AddPod(ctx context.Context, state *CycleState, podToSchedule *v1.Pod, podInfoToAdd *PodInfo, nodeInfo *NodeInfo) *Status
// RemovePod is called by the framework while trying to evaluate the impact
// of removing podToRemove from the node while scheduling podToSchedule.
RemovePod(ctx context.Context, state *CycleState, podToSchedule *v1.Pod, podInfoToRemove *PodInfo, nodeInfo *NodeInfo) *Status
}
// PreFilterPlugin is an interface that must be implemented by "PreFilter" plugins.
// These plugins are called at the beginning of the scheduling cycle.
type PreFilterPlugin interface {
Plugin
// PreFilter is called at the beginning of the scheduling cycle. All PreFilter
// plugins must return success or the pod will be rejected.
PreFilter(ctx context.Context, state *CycleState, p *v1.Pod) *Status
// PreFilterExtensions returns a PreFilterExtensions interface if the plugin implements one,
// or nil if it does not. A Pre-filter plugin can provide extensions to incrementally
// modify its pre-processed info. The framework guarantees that the extensions
// AddPod/RemovePod will only be called after PreFilter, possibly on a cloned
// CycleState, and may call those functions more than once before calling
// Filter again on a specific node.
PreFilterExtensions() PreFilterExtensions
}
- Filter 过滤器。筛选 Pod 运行的节点,功能层面上类似于之前的
Predicates
。源代码在 pkg/scheduler/framework/interface.go#L358
如下:
// FilterPlugin is an interface for Filter plugins. These plugins are called at the
// filter extension point for filtering out hosts that cannot run a pod.
// This concept used to be called 'predicate' in the original scheduler.
// These plugins should return "Success", "Unschedulable" or "Error" in Status.code.
// However, the scheduler accepts other valid codes as well.
// Anything other than "Success" will lead to exclusion of the given host from
// running the pod.
type FilterPlugin interface {
Plugin
// Filter is called by the scheduling framework.
// All FilterPlugins should return "Success" to declare that
// the given node fits the pod. If Filter doesn't return "Success",
// it will return "Unschedulable", "UnschedulableAndUnresolvable" or "Error".

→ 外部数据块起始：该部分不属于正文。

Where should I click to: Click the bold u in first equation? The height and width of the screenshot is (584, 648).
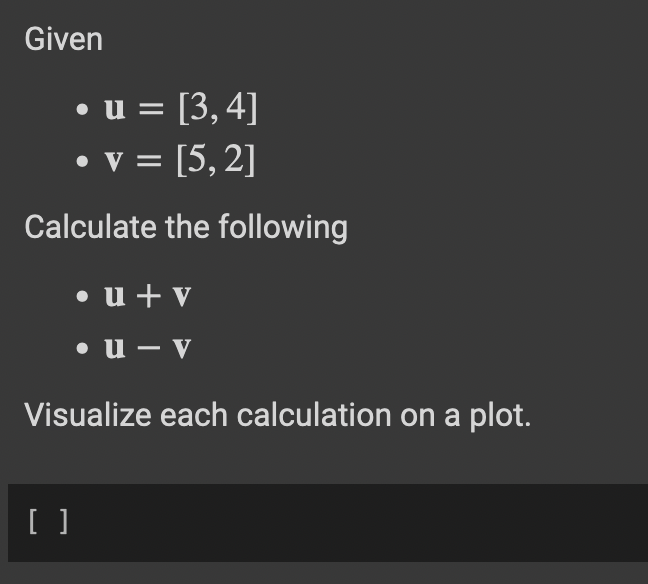coord(114,108)
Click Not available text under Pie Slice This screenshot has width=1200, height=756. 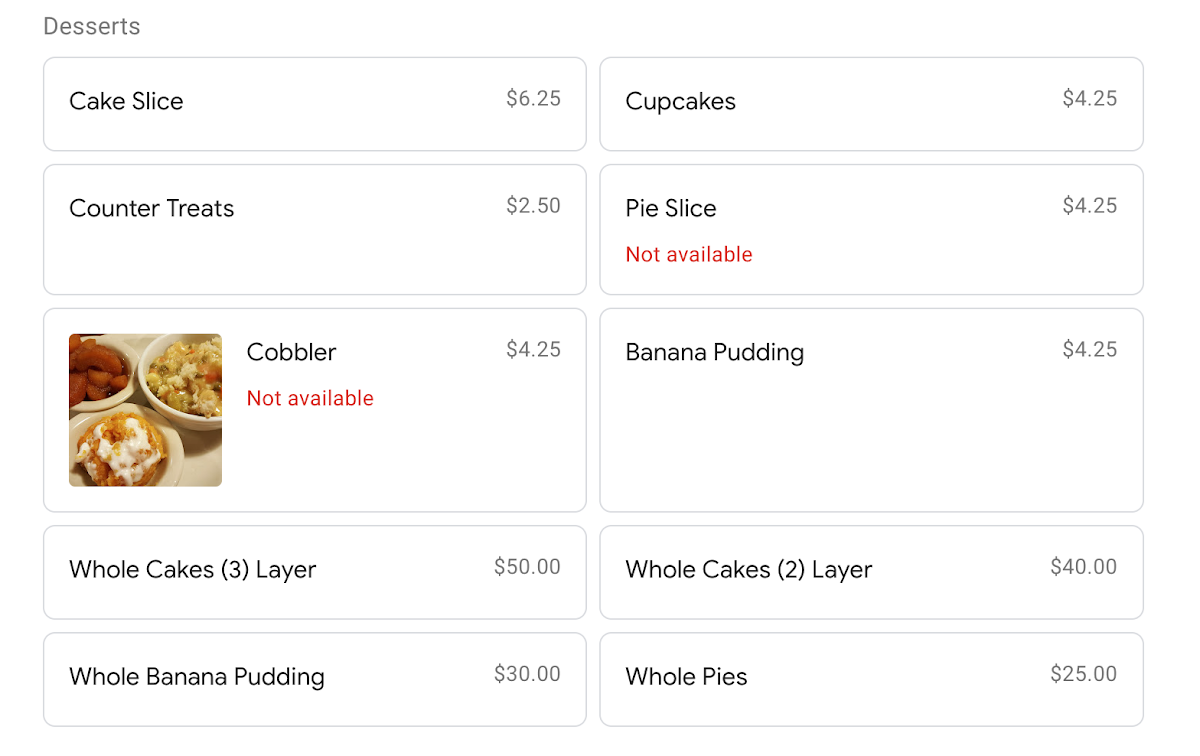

// For the node being evaluated, Filter plugins should look at the passed
// nodeInfo reference for this particular node's information (e.g., pods
// considered to be running on the node) instead of looking it up in the
// NodeInfoSnapshot because we don't guarantee that they will be the same.
// For example, during preemption, we may pass a copy of the original
// nodeInfo object that has some pods removed from it to evaluate the
// possibility of preempting them to schedule the target pod.
Filter(ctx context.Context, state *CycleState, pod *v1.Pod, nodeInfo *NodeInfo) *Status
}
- Pre-Score:预打分。从 v1alpha2 开始支持的特性,通过 Filter 阶段的节点按照内存、CPU等资源打分。源代码在
pkg/scheduler/framework/interface.go#L395
如下:
// PreScorePlugin is an interface for "PreScore" plugin. PreScore is an
// informational extension point. Plugins will be called with a list of nodes
// that passed the filtering phase. A plugin may use this data to update internal
// state or to generate logs/metrics.
type PreScorePlugin interface {
Plugin
// PreScore is called by the scheduling framework after a list of nodes
// passed the filtering phase. All prescore plugins must return success or
// the pod will be rejected
PreScore(ctx context.Context, state *CycleState, pod *v1.Pod, nodes []*v1.Node) *Status
}
- Score:打分。通过对经过 Filter 阶段的节点进行排名。每个节点的评分范围: [MinNodeScore,MaxNodeScore]([0-100]),若不满足,并通过
NormalizeScore
做规格化。源代码在 pkg/scheduler/framework/interface.go#L413
如下:
// ScoreExtensions is an interface for Score extended functionality.
type ScoreExtensions interface {
// NormalizeScore is called for all node scores produced by the same plugin's "Score"
// method. A successful run of NormalizeScore will update the scores list and return
// a success status.
NormalizeScore(ctx context.Context, state *CycleState, p *v1.Pod, scores NodeScoreList) *Status
}
// ScorePlugin is an interface that must be implemented by "Score" plugins to rank
// nodes that passed the filtering phase.
type ScorePlugin interface {
Plugin
// Score is called on each filtered node. It must return success and an integer
// indicating the rank of the node. All scoring plugins must return success or
// the pod will be rejected.
Score(ctx context.Context, state *CycleState, p *v1.Pod, nodeName string) (int64, *Status)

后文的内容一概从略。